Page text:
========================================================================
Dan Guterman is a Canadian television writer and producer based in the United States. He was a writer for the satirical website The Onion between 1999 and 2010. He has also worked on The Colbert Report, Community, and Rick and Morty. Guterman has won two Emmy Awards: one in 2013 for his work on The Colbert Report and one in 2018 for his work on season three of Rick and Morty. He also won an Annie Award in 2018 for co-writing the Rick and Morty episode "The Ricklantis Mixup".

Life and career
Born in Brazil, Guterman became interested in comedy after watching Saturday Night Live and The Kids in the Hall when he moved to Montreal at age 7 —shows that, he said, "genuinely frightened me," as comedy in Brazil was mostly lighthearted in tone.
========================================================================
Dataset records:
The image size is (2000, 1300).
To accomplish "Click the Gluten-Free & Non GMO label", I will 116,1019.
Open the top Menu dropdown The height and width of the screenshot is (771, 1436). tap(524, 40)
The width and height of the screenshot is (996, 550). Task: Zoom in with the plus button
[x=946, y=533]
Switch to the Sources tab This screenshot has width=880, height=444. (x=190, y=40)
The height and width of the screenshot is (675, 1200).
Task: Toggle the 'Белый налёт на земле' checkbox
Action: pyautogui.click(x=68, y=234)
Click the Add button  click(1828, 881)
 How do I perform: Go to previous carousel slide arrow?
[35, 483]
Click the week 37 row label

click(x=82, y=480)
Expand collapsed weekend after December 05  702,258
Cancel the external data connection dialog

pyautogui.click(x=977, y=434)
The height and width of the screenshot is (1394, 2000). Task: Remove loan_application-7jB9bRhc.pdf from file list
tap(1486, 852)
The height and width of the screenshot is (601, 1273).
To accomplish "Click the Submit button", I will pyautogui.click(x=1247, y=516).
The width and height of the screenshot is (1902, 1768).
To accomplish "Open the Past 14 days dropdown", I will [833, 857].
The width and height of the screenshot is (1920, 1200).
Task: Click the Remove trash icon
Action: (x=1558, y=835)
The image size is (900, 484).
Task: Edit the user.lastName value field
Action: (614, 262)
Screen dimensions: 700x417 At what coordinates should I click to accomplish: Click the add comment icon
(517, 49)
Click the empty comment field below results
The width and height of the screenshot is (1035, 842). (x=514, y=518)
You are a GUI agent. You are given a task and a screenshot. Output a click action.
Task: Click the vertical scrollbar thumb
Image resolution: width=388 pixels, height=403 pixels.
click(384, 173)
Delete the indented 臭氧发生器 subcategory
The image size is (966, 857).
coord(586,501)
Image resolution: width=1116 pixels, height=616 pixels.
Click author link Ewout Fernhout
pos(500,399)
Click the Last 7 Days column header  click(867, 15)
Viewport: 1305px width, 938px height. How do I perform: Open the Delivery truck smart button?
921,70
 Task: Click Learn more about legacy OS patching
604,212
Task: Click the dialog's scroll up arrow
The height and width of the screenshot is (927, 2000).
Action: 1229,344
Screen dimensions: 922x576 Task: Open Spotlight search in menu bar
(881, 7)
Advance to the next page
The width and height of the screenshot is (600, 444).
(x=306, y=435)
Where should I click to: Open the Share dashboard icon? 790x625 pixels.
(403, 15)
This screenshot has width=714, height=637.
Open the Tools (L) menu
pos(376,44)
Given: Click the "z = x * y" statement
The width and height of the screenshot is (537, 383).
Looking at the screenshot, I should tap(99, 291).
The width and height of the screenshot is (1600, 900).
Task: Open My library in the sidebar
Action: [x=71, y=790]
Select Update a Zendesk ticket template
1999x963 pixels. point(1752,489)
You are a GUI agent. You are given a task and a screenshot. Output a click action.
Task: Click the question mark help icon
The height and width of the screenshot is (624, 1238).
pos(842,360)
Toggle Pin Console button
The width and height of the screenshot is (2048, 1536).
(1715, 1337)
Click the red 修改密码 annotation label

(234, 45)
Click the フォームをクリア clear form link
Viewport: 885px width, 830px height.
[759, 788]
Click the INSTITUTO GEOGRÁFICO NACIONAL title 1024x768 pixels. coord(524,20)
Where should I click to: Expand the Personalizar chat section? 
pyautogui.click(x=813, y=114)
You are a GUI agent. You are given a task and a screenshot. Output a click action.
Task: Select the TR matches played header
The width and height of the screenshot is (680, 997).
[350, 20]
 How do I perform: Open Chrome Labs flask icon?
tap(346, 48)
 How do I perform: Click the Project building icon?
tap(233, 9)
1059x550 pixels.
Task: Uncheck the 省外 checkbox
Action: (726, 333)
========================================================================
Tasks and exercises:
1/ In the text on Dan Guterman, which Rick and Morty episode earned him an Annie Award for co-writing it?
2/ Rewrite the part of the text on Dan Guterman that starts at the words "Life and career" and ends after "lighthearted in tone.", with "Montreal" changed to "Toronto".
3/ According to the text on Dan Guterman, why did Saturday Night Live and The Kids in the Hall frighten him?
You can do without the records.

Answers by task:
1/ "The Ricklantis Mixup"

2/
Life and career
Born in Brazil, Guterman became interested in comedy after watching Saturday Night Live and The Kids in the Hall when he moved to Toronto at age 7 —shows that, he said, "genuinely frightened me," as comedy in Brazil was mostly lighthearted in tone.

3/ Those shows frightened him because the comedy he knew in Brazil was mostly lighthearted in tone.